THE BUSINESS OF LOVE

The old adage says business and pleasure don’t mix, but husband-and-wife teams around the world are becoming great successes in their co-owned ventures. A spouse is a person’s greatest support system, so why just be romantic partners when you can be business partners, too? Here, we get to know five local married couples who share a passion for their work – and each other.

BY KAYLOR JONES / PHOTOS BY CLAUDIA JOHNSTONE

Cody and Felicia Walker

CEO and COO, Reach Out WorldWide

Cody and Felicia Walker were just 25 years old when they got a call that would change the course of their lives – Cody’s older brother, Paul Walker, had died in a single-car collision while leaving an event for his charity, Reach Out WorldWide.

“Paul played a huge role in where I am today,” Cody says. “I was the youngest, and our parents separated when I was in middle school. Paul really fell into the big brother role and molded me in a lot of ways. I looked up to him because he had everything – looks, money, personality – and yet he was just a normal, laid-back person.”

After the accident, the couple moved from Oregon to Los Angeles to be closer to family, with Cody and his brother Caleb standing in to complete Paul’s remaining scenes in Furious 7 of the Fast & Furious franchise.

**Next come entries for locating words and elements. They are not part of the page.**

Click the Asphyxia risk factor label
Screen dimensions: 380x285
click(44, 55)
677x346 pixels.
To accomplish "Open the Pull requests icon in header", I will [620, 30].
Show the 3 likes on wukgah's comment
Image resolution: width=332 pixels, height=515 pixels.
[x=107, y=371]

When the board of directors for Reach Out WorldWide (www.roww.org) asked Cody to be the new CEO, he saw a chance to make an impact on a cause that had been close to his brother’s heart.

Founded by Paul after the 2010 earthquake in Haiti, the nonprofit is comprised of skilled first responders and other medical and construction professionals that respond to natural disasters across the globe. ROWW’s boots on the ground philosophy means that small teams are deployed as quickly and efficiently as possible to assist local experts in locations that are sometimes overlooked by larger nonprofits.

Cody and Felicia – a former paramedic and a former civil engineer, respectively –have recently made a foray into TV as well on The Weather Channel’s Fast: Home Rescue, which follows their team as they rebuild houses that have been devastated by natural disaster.

“ROWW as an organization has never done anything like this,” Felicia says. “But we did what we do best – we adapted. The most rewarding part was changing the lives of people who had lost their homes. These were good people in a bad situation and having the opportunity to know and help them was beyond anything we could’ve ever dreamed.”